Saved entries:
....

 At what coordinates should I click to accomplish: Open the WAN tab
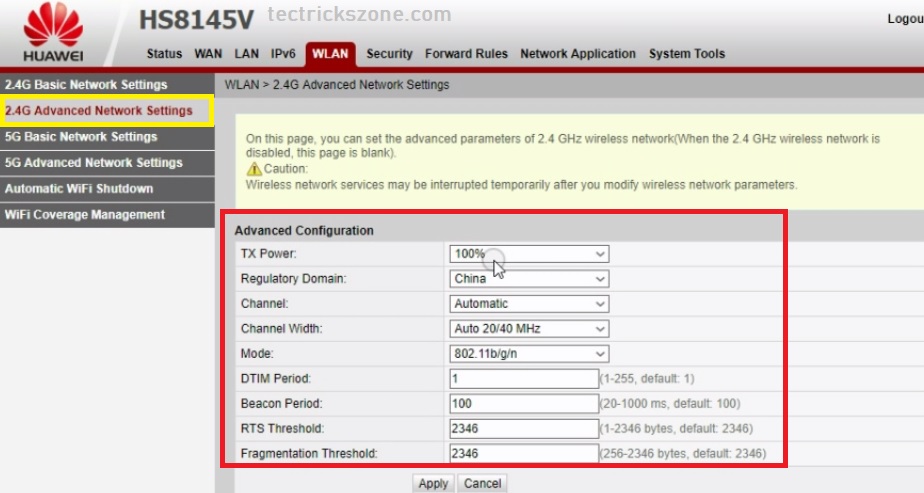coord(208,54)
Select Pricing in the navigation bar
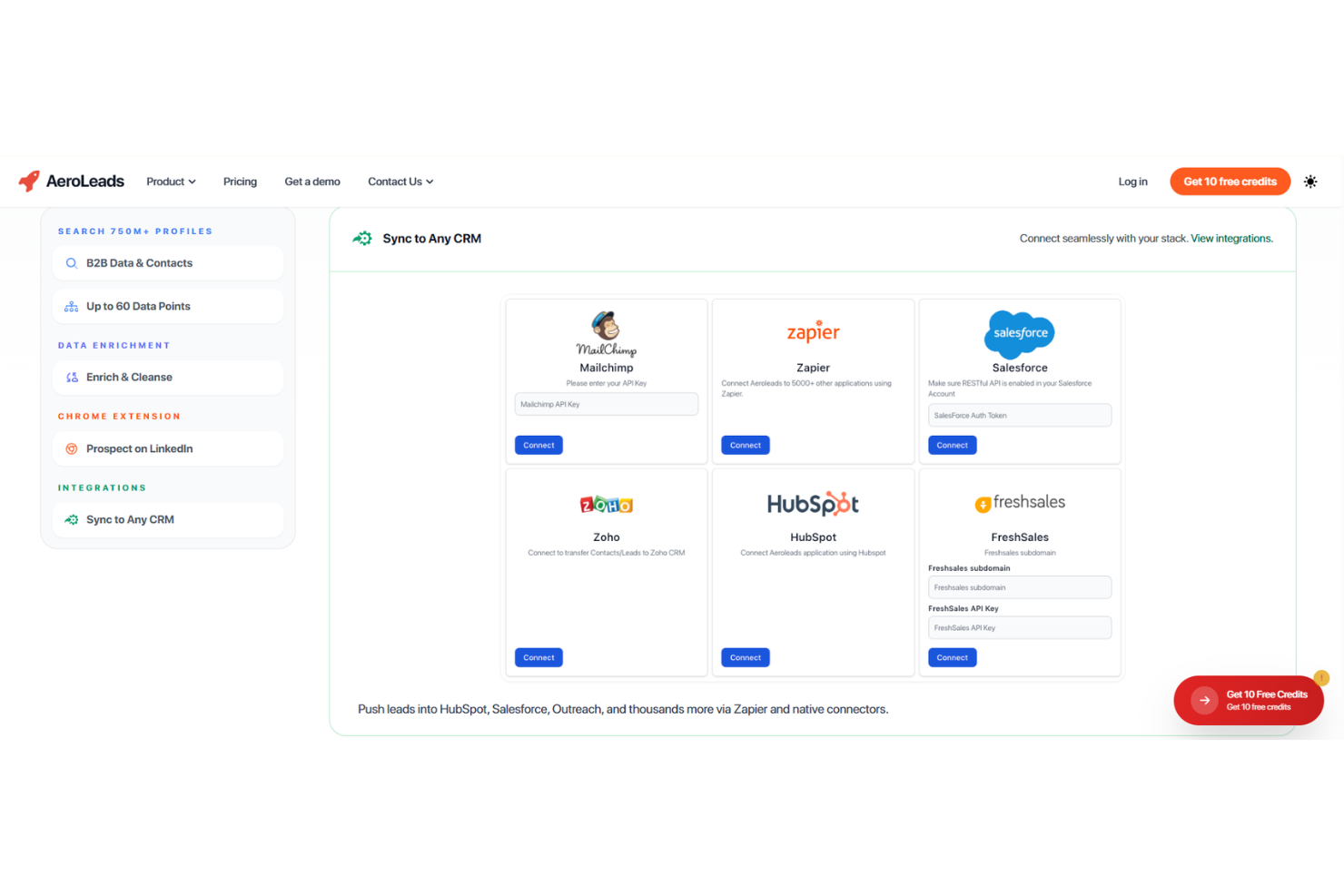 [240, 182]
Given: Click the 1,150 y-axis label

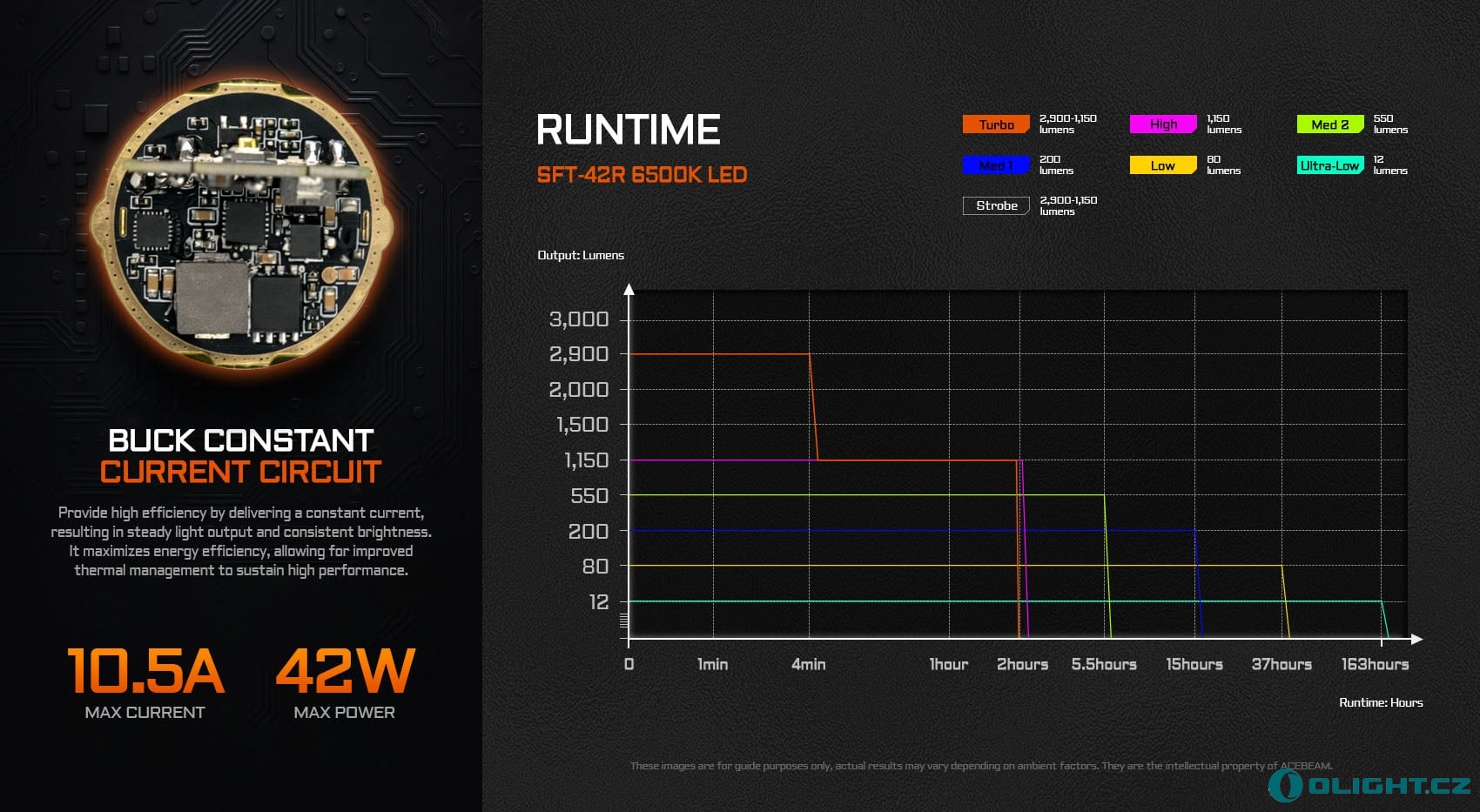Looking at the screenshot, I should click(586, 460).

....

INSTRUCTIONS TO FOLLOW >> Restate all entries exactly; pictures stay out.

RESPONSE >>
 At what coordinates should I click to accomplish: Open the WAN tab
coord(208,54)
Select Pricing in the navigation bar
 [240, 182]
Given: Click the 1,150 y-axis label

Looking at the screenshot, I should click(586, 460).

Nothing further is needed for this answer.